Утром очередного дня – десятого или девятого, не уверен, – меня выписывают. По дороге домой я беру в ларьке бутылку «девятки» и жадно высасываю ее в троллейбусе, мчащем меня вглубь Ульянки. Мне выдали с собой в пакете рекомендации по соблюдению режима заживления культи. Какие-то буклеты с пособиями по массажу, по упражнениям и правильным движениям, по питанию. Я даже успеваю прочесть кое-что по дороге. Там написано, что мне нужно есть печень, куриную грудку, сыр и яблоки, пить гранатовый и виноградный соки и не пить крепкий кофе. Не стоит мне есть соленое, острое, перченое. Мне советуют делать общую гимнастику, дыхательные упражнения, чаще лежать на животе, массировать рубец и постукивать по нему ладонью, чтоб он становился тверже. Также мне нужно представлять, будто нога у меня на месте, и я сгибаю и разгибаю ее в колене – это во избежание атрофии мышц.
По приходу домой я скручиваю буклеты в трубочку и засовываю в полное мусорное ведро. Несмотря на жуткую вонь, я не нахожу в себе сил выкинуть мусор и открыть окна и дверь на балкон и просто валюсь на диван.
Добро пожаловать в новую жизнь, Костя. Хлеб-соль.
Первый день этой новой жизни оказывается полон событий и сюрпризов.
Беда, кстати, не приходит одна. То ли пока я валялся после ДТП, то ли в больнице кто-то из ярых доброжелателей тиснул из моей раскрашенной кровищей куртки кошелек с крупной суммой, предназначенной, в том числе, для оплаты квартиры. Теперь у меня осталась лишь заначка – не самая большая из возможных, – дома в сахарнице в архаичном серванте, который так и просился на помойку с первого дня, как я его увидел. Но меня просить было точно бесполезно. Я раскупорил заначку, оставив на счастье сто рублей, и на этом миссия серванта была выполнена.
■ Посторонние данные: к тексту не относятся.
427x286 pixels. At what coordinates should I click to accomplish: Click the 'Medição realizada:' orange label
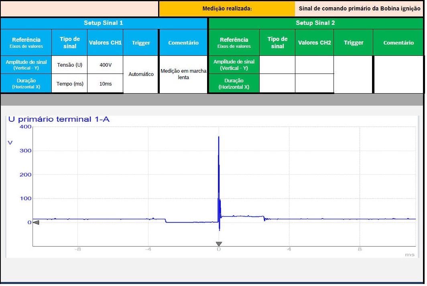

Хозяйка моей квартиры приехала днем, чтобы выразить свои соболезнования моей трагедии. Она торопливо сообщила, что пока не будет давить на меня с оплатой, потому что мне нужно адаптироваться к новой жизни. Предложив прислать ко мне уборщицу, она столь же торопливо удалилась, едва скрывая омерзение от смешанной вони потом, грязным бельем и застарелым перегаром, заполнившей квартиру и не покидающей ее, несмотря на мои наивные попытки проветрить ее перед визитом.